* [Consigne A] Recopiez à l'identique les lignes du listing, de la ligne contenant « Task: Select the ServiceAccount shield icon » à celle contenant « Action: pyautogui.click(x=366, y=115) », bornes comprises, en omettant les images.

* [Extrait source]
= = = =

Grande-Bretagne. Le blairisme accompli & Co

rtr389ev_0Par Philippe Bernard
et Benjamin Barthe

Cet article, au-delà du concentré d’informations, illustre de manière flagrante et extrême les traits des sommets dirigeants de la social-démocratie. Ils ne sont pas nouveaux. A grands traits, on peut noter des grandes étapes – qui se concrétisent de manière spécifique dans chaque pays européen – d’une histoire de ces partis que, durant les années 1960-1970, un courant marxiste présentait avec la formule suivante: «restaurant ouvrier, cuisine bourgeoise». Des analyses critiques de la bureaucratie syndicale et sociale-démocrate ont été faites aussi bien par Rosa Luxemburg, Anton Pannekoek que par l’hétérodoxe Robert Michels (qui milita dans les rangs du SPD et du PSI, avant d’adhérer au fascisme), avant la Première Guerre mondiale. Tous les effets sociaux liés à la division sociale et technique du travail, à la dialectique des conquêtes partielles – et donc au poids pris par la défense de biens accumulés – sont connus. Après 1918, l’intégration dans les appareils d’Etat s’est renforcée. Elle avait déjà pointé le nez avec Alexandre Millerand dès 1899. Se combinent dès lors, au moins, deux dimensions du processus de bureaucratisation et d’intégration. A la sortie de la Seconde Guerre mondiale, les nationalisations donnent une nouvelle surface à la gestion économico-politique, avec ce qui en découle comme intrication d’une intégration à l’Etat, étayée par les réseaux contractuels nouveaux du vaste engrenage de «l’Etat social».

= = = =

* [Données]
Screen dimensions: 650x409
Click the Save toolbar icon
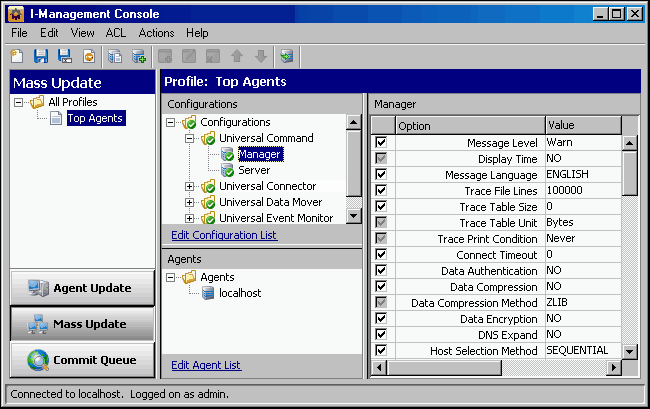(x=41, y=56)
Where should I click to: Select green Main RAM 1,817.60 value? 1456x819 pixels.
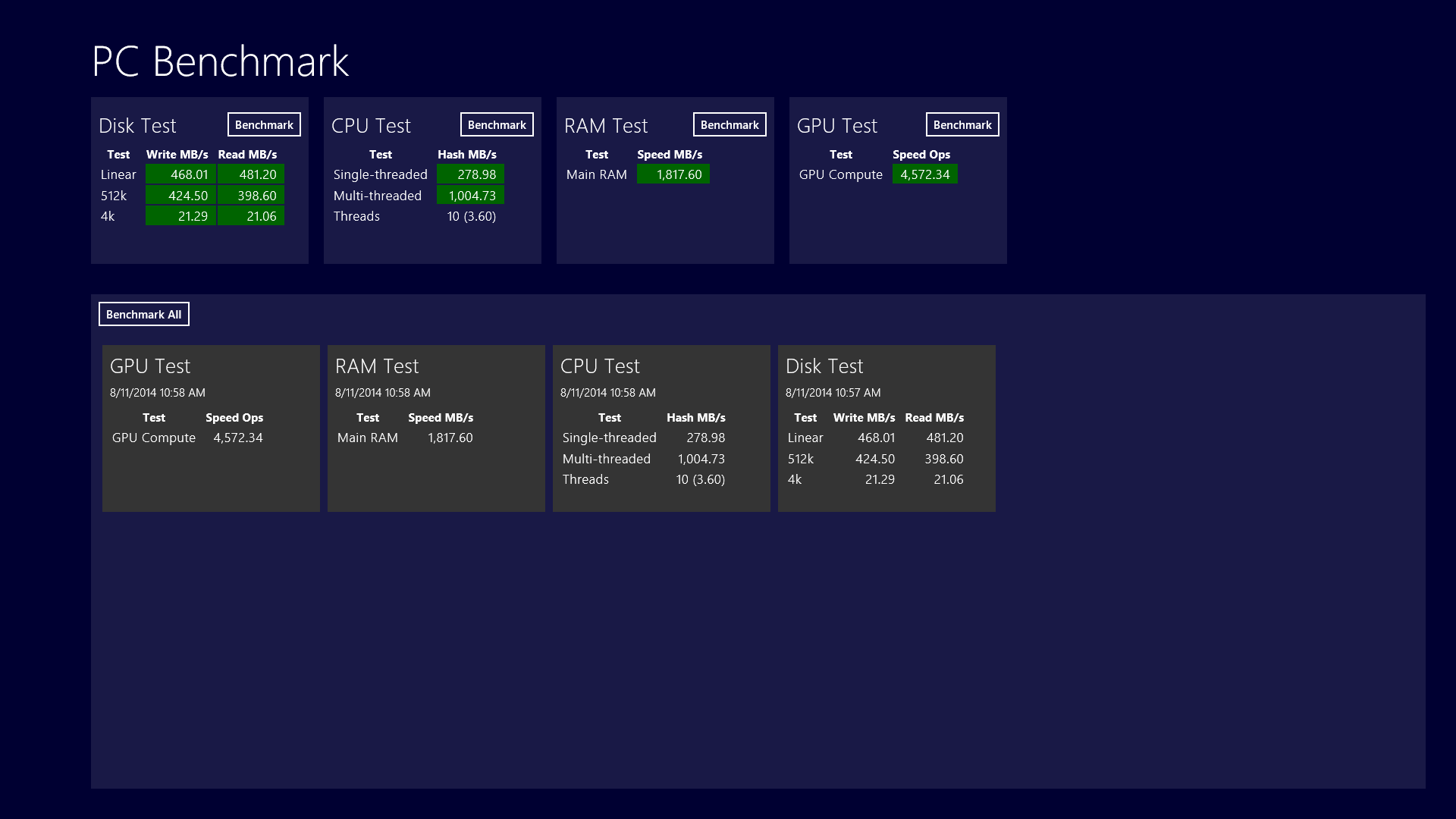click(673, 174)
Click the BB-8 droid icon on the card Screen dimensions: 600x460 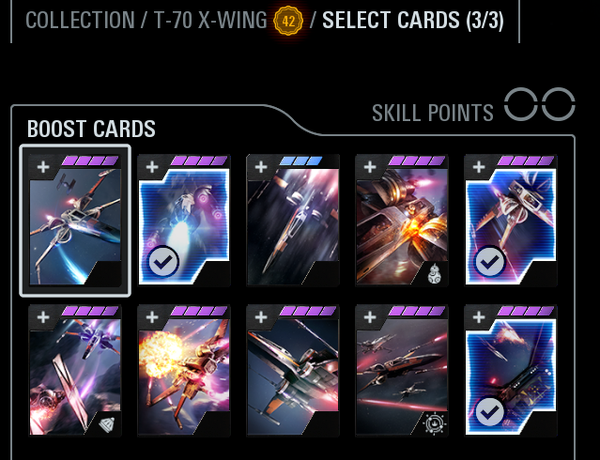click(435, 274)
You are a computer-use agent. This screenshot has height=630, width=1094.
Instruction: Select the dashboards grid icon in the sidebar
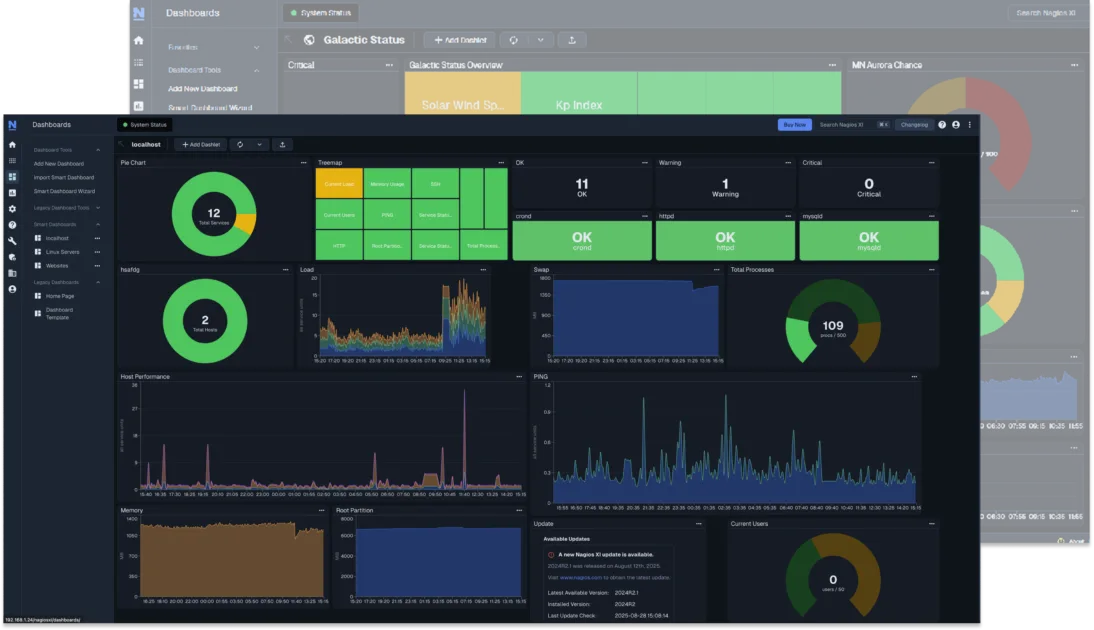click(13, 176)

= = = =

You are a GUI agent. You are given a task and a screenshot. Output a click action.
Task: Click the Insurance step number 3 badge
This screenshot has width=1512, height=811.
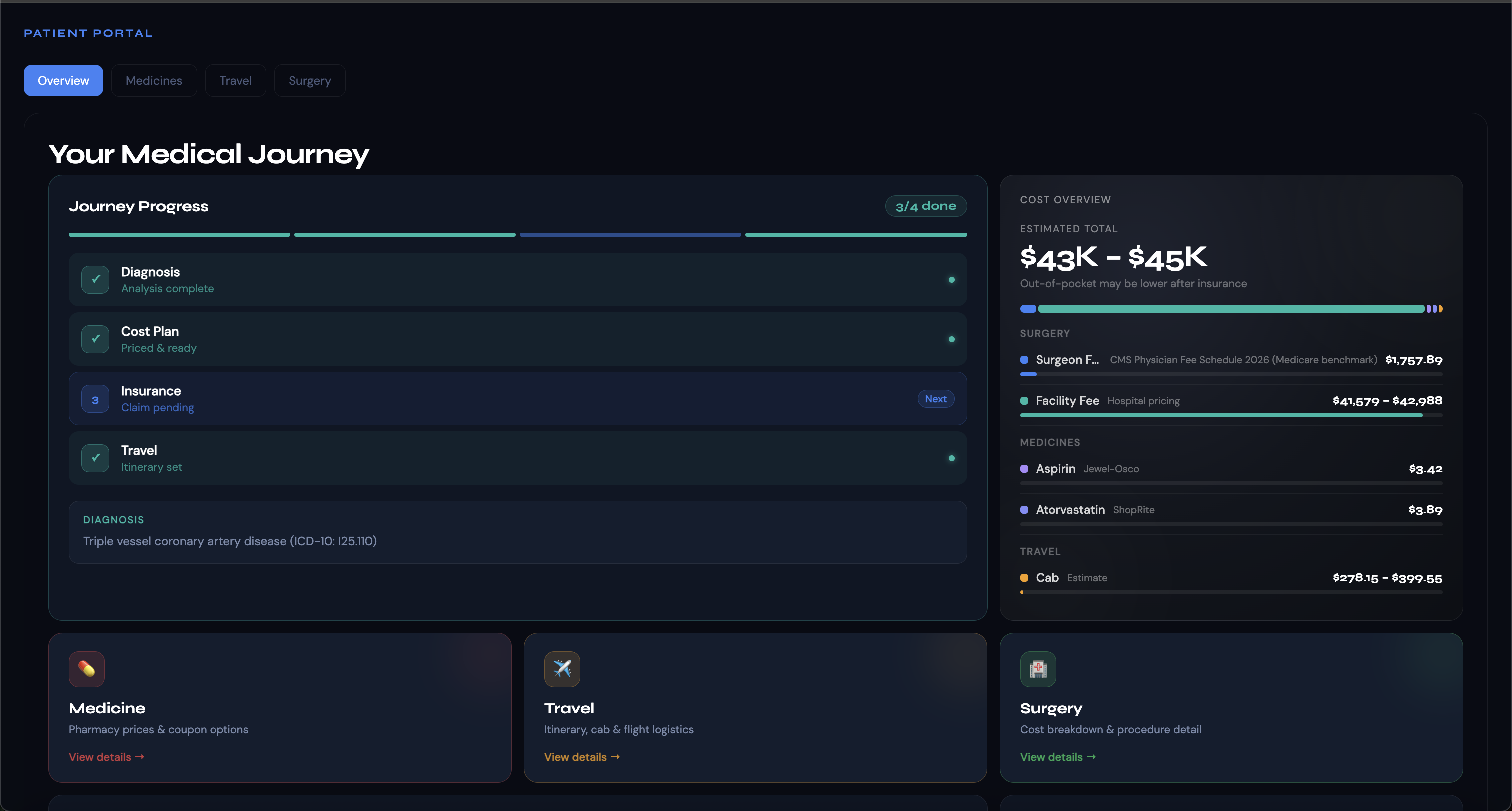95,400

= = = =

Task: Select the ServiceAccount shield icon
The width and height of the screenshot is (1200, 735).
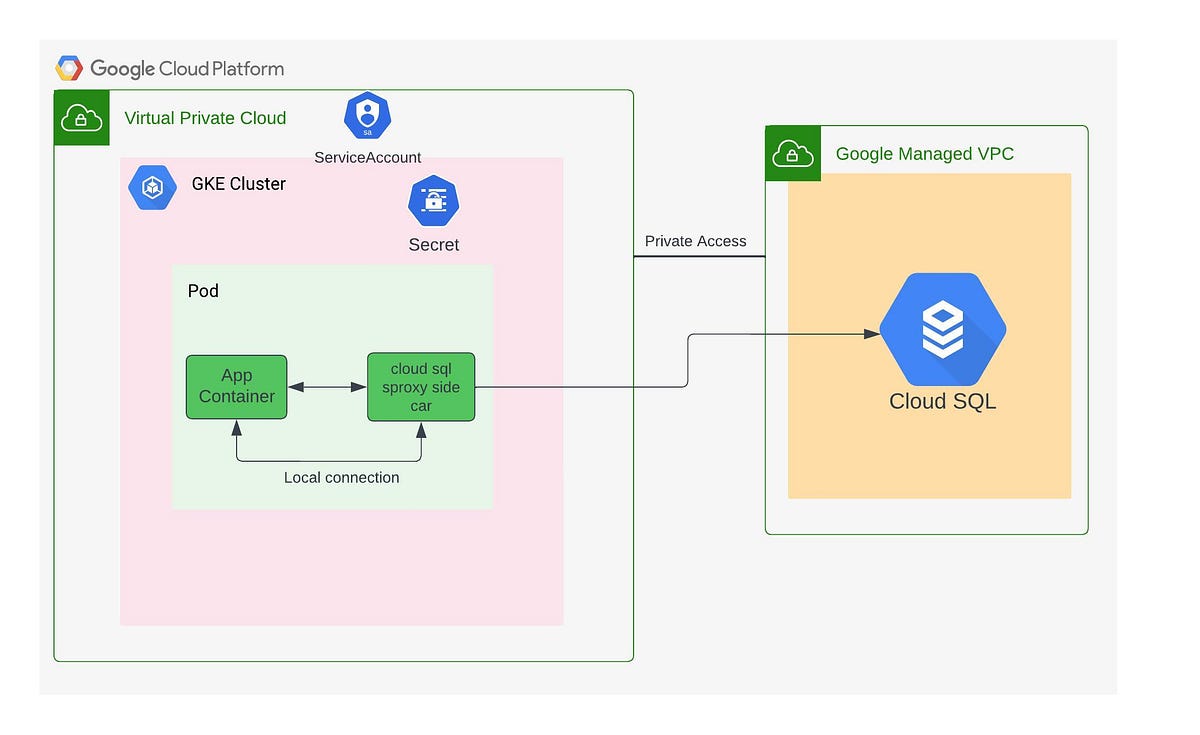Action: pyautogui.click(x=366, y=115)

= = = =

* [Consigne B] Poursuivez l'extrait sur la bureaucratisation de la social-démocratie à partir de sa dernière phrase.

* [Résultat A]
Task: Select the ServiceAccount shield icon
The width and height of the screenshot is (1200, 735).
Action: pyautogui.click(x=366, y=115)

* [Résultat B]
Dès la fin des années 1970, dans le contexte de récessions à répétition et d’une offensive néolibérale, l’accession au gouvernement de divers partis sociaux-démocrates braque les phares sur les liens organiques établis par des fractions des appareils avec les milieux industriels et financiers. En France, le «Cercle de l’industrie», animé dès 1993 par Dominique Strauss-Kahn et Raymond Lévy (PdG de Renault), deviendra un lieu de rencontre des représentants des principaux groupes industriels, financiers, de la communication ainsi que des hauts commis PS de l’Etat. La nomination en avril 2015 de Berthold Huber, dirigeant de l’IG Metall de 2007 à 2013, à la direction de Volkswagen, éclaire une autre facette de cette bourgeoisification accomplie de la social-démocratie depuis plus d’un quart de siècle. L’hyperbole blairiste ne relève donc pas d’une exception. Elle fait ressortir avec plus d’emphase ce processus. En cela les anecdotes tressent un portrait social à prendre au sérieux pour capter ce qui est à l’œuvre en Europe, le soubassement social d’une orientation en faveur du capital. (Rédaction A l’Encontre)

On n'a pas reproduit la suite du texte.